Harnessing Sparsification in Federated Learning: A Secure, Efficient, and Differentially Private Realization
Shuangqing Xu 1, Yifeng Zheng 2, Zhongyun Hua 1
Published on arXiv
2511.07123
Model Inversion Attack
OWASP ML Top 10 — ML03
Key Finding
Clover achieves utility comparable to vanilla FL with central DP while reducing inter-server communication by orders of magnitude over ORAM, with malicious-server security adding only 2.67× communication overhead over the semi-honest variant
Clover
Novel technique introduced
Federated learning (FL) enables multiple clients to jointly train a model by sharing only gradient updates for aggregation instead of raw data. Due to the transmission of very high-dimensional gradient updates from many clients, FL is known to suffer from a communication bottleneck.
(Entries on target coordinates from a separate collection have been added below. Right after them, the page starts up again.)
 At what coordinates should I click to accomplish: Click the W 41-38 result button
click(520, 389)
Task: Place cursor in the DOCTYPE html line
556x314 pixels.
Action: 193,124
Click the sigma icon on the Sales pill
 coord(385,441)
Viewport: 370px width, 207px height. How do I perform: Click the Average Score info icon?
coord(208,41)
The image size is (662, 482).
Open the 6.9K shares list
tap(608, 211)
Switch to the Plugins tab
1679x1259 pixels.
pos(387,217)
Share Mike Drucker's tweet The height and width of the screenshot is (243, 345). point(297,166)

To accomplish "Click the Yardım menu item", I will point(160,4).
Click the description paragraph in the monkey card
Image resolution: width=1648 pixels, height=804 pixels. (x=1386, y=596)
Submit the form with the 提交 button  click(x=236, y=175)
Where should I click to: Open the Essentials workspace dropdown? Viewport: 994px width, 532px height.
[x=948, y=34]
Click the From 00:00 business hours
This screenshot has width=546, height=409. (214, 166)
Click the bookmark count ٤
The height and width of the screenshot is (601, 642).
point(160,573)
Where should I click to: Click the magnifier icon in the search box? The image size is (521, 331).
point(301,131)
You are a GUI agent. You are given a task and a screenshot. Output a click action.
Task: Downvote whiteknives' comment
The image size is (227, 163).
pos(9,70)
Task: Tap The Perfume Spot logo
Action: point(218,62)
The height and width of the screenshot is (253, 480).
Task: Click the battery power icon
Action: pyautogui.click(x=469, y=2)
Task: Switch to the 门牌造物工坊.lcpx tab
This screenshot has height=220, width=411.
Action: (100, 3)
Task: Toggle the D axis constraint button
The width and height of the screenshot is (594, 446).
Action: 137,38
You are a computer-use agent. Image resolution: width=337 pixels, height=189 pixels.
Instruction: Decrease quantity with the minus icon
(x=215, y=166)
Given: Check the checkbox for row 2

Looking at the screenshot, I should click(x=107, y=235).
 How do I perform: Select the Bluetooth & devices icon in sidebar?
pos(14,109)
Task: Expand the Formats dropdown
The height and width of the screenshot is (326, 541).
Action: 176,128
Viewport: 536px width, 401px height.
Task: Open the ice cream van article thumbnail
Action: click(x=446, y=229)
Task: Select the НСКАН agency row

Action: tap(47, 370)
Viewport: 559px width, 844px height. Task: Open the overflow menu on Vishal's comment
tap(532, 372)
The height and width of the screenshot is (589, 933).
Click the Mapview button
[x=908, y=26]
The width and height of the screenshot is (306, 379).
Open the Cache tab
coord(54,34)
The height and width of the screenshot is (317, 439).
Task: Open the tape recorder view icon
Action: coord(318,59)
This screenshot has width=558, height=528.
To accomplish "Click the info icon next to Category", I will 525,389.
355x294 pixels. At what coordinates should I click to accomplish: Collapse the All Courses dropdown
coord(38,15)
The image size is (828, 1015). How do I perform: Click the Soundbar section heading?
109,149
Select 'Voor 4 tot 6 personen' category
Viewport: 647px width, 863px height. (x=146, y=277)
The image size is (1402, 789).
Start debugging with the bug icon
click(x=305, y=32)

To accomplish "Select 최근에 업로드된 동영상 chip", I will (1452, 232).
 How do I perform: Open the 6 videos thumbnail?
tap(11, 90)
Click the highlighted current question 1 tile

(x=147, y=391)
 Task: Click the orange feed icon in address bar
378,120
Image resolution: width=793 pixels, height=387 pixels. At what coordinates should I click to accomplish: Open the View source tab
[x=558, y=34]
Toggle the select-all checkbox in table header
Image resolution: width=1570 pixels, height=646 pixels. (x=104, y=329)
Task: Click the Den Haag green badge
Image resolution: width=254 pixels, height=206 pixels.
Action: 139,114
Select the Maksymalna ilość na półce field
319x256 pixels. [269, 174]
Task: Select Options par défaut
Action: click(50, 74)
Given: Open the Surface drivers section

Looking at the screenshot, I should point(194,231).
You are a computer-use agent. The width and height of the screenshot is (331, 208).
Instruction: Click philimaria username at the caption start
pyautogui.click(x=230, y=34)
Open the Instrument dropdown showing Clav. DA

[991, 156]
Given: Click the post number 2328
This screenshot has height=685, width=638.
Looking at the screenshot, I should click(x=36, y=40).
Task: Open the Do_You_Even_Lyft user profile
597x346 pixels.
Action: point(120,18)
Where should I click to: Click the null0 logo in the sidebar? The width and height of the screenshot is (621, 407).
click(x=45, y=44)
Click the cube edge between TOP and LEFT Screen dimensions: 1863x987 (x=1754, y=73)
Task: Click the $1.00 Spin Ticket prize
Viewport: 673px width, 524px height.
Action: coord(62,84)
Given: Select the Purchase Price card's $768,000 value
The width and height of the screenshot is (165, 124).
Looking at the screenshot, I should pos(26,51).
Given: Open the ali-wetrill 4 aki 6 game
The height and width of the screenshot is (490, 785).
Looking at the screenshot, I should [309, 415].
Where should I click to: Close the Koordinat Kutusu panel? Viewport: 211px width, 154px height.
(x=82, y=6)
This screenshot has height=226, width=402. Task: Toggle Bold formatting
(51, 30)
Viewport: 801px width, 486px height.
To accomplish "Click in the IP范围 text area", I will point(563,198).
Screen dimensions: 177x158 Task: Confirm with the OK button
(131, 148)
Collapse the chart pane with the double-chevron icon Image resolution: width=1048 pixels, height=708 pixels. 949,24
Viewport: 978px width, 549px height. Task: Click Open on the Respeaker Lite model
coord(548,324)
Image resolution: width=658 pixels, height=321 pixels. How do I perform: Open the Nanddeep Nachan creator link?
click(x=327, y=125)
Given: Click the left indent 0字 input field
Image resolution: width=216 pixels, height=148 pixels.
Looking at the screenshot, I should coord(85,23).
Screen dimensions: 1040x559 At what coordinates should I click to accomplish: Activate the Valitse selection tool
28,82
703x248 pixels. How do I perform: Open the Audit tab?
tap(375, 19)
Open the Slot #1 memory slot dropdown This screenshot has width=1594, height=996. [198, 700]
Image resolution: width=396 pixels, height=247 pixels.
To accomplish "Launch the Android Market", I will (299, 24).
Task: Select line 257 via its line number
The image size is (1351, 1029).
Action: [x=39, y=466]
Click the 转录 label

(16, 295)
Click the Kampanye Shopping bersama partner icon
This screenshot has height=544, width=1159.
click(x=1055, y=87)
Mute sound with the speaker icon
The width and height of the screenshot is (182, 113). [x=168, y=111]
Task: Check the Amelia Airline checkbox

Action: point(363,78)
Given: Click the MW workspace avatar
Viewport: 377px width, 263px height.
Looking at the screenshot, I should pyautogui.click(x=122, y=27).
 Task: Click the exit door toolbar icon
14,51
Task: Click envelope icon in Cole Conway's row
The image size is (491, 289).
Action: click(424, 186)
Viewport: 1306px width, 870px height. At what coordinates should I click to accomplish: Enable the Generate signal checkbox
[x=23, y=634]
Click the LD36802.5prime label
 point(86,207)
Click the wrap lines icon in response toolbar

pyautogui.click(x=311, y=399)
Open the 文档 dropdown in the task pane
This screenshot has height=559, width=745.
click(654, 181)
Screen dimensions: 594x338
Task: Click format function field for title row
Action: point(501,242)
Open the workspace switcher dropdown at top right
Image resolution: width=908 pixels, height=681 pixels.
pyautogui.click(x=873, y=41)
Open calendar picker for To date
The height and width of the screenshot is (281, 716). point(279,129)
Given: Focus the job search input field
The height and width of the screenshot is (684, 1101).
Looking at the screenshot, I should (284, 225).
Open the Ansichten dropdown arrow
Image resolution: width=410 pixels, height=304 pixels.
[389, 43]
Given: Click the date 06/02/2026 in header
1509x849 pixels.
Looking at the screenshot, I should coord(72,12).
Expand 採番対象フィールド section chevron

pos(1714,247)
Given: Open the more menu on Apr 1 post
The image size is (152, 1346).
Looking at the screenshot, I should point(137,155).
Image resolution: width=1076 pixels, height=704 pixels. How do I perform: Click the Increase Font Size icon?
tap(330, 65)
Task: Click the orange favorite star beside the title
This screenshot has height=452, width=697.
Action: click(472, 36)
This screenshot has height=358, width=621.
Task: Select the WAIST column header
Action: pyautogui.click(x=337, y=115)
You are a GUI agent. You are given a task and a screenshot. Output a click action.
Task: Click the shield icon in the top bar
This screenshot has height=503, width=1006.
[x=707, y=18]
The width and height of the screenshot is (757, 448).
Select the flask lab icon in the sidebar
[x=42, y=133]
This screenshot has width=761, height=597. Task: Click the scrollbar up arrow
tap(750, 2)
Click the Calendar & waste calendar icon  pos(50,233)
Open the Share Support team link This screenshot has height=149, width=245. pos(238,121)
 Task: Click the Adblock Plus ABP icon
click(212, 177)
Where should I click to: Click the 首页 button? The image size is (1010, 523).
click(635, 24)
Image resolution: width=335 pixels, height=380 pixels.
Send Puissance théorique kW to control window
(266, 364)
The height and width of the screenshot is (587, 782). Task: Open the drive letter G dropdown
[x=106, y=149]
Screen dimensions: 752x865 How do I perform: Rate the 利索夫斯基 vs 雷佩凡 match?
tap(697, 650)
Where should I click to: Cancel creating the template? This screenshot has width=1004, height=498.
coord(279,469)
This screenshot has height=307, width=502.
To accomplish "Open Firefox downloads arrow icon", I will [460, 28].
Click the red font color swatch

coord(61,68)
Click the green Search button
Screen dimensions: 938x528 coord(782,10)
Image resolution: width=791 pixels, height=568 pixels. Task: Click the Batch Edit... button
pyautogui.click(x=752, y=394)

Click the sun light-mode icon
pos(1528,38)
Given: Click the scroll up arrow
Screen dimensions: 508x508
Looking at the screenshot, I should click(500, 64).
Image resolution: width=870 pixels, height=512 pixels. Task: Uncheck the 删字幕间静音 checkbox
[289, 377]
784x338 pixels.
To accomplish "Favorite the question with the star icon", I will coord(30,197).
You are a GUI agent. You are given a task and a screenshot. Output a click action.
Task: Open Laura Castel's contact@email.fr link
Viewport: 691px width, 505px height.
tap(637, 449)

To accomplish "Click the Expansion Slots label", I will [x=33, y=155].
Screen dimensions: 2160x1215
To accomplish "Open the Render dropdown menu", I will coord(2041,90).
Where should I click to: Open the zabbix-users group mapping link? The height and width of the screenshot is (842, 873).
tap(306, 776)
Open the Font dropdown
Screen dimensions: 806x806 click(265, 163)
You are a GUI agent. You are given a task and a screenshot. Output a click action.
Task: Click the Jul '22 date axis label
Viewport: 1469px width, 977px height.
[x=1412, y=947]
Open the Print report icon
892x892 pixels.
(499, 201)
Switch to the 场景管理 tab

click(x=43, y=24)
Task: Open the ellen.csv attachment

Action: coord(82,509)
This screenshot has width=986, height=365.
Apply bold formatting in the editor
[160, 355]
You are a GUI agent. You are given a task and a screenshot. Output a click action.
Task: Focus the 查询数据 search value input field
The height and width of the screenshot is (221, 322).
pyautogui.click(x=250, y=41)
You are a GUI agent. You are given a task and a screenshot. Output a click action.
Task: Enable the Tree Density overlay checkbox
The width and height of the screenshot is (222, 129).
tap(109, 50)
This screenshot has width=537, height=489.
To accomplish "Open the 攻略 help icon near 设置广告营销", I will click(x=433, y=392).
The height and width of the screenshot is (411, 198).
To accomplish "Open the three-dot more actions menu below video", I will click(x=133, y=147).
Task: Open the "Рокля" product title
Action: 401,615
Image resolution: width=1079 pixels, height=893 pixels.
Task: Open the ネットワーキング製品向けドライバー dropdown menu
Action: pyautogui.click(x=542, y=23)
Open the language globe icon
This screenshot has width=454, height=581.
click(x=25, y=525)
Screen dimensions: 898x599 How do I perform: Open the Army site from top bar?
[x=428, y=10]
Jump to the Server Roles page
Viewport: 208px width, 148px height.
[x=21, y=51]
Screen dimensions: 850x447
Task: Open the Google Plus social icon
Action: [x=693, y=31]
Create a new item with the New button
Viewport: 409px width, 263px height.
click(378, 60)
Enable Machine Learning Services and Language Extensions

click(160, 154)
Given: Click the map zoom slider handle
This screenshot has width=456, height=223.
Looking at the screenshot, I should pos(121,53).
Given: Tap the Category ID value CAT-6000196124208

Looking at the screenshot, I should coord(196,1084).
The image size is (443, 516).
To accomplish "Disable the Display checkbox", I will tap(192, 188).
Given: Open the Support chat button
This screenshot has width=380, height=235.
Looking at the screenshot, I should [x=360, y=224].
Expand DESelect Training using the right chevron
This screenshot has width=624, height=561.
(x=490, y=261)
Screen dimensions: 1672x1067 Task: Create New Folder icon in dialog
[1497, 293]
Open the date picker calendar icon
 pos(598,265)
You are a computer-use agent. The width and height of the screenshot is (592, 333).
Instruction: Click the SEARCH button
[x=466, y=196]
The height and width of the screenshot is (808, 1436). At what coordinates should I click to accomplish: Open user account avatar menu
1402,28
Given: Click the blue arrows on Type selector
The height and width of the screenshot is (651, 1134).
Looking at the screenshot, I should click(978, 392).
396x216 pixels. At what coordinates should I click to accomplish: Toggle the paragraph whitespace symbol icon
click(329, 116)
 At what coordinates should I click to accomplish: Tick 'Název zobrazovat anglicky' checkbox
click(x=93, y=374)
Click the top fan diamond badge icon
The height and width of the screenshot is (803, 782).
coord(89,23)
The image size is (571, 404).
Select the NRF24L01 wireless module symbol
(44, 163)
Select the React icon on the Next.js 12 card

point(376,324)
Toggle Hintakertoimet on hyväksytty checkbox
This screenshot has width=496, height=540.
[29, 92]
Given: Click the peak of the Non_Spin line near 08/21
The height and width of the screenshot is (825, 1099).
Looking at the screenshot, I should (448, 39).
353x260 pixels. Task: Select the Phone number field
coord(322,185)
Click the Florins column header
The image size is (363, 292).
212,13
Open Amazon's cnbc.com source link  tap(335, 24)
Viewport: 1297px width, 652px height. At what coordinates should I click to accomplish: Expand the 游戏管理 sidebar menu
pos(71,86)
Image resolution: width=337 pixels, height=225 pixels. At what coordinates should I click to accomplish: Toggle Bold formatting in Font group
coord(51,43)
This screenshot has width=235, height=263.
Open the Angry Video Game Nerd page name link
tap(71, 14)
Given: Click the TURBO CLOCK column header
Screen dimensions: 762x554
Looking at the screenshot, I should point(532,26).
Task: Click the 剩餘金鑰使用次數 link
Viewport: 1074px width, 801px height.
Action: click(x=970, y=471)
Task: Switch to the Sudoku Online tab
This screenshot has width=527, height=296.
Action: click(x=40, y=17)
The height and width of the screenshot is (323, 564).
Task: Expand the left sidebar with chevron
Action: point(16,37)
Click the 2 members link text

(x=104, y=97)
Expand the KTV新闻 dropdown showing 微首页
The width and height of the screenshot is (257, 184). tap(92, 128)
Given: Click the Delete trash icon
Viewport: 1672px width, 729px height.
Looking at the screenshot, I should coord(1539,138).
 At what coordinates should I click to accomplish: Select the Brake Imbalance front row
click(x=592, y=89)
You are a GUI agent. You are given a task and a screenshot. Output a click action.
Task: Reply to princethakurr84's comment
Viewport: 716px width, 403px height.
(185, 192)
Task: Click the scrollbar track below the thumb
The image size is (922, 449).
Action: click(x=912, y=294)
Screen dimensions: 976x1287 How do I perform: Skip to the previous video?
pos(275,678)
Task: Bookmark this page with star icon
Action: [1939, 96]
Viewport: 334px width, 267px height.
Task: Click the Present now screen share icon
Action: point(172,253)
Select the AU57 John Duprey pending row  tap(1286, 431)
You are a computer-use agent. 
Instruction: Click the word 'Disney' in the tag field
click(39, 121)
Meanwhile, the gradients shared by clients as well as the trained model may also be exploited for inferring private local datasets, making privacy still a critical concern in FL. We present Clover, a novel system framework for communication-efficient, secure, and differentially private FL. To tackle the communication bottleneck in FL, Clover follows a standard and commonly used approach-top-k gradient sparsification, where each client sparsifies its gradient update such that only k largest gradients (measured by magnitude) are preserved for aggregation. Clover provides a tailored mechanism built out of a trending distributed trust setting involving three servers, which allows to efficiently aggregate multiple sparse vectors (top-k sparsified gradient updates) into a dense vector while hiding the values and indices of non-zero elements in each sparse vector. This mechanism outperforms a baseline built on the general distributed ORAM technique by several orders of magnitude in server-side communication and runtime, with also smaller client communication cost. We further integrate this mechanism with a lightweight distributed noise generation mechanism to offer differential privacy (DP) guarantees on the trained model. To harden Clover with security against a malicious server, we devise a series of lightweight mechanisms for integrity checks on the server-side computation. Extensive experiments show that Clover can achieve utility comparable to vanilla FL with central DP, with promising performance.
Key Contributions
- Novel secure sparse vector aggregation mechanism for top-k sparsified gradients in a three-server distributed trust setting, outperforming ORAM-based baseline by orders of magnitude in communication and runtime
- Integration with a lightweight distributed noise generation mechanism providing differential privacy guarantees on the aggregated model
- Lightweight integrity check mechanisms hardening the system against malicious servers with only modest overhead (2.67× inter-server communication, 3.67× server runtime vs. semi-honest counterpart)
🛡️ Threat Analysis
Clover's core motivation and design is preventing an adversarial server from reconstructing clients' private training data from shared gradient updates; the secure aggregation mechanism hides both gradient values and indices to thwart gradient inversion attacks (explicitly citing ZhuLH19-style threats), matching the guideline that FL secure aggregation defending against gradient leakage qualifies as ML03.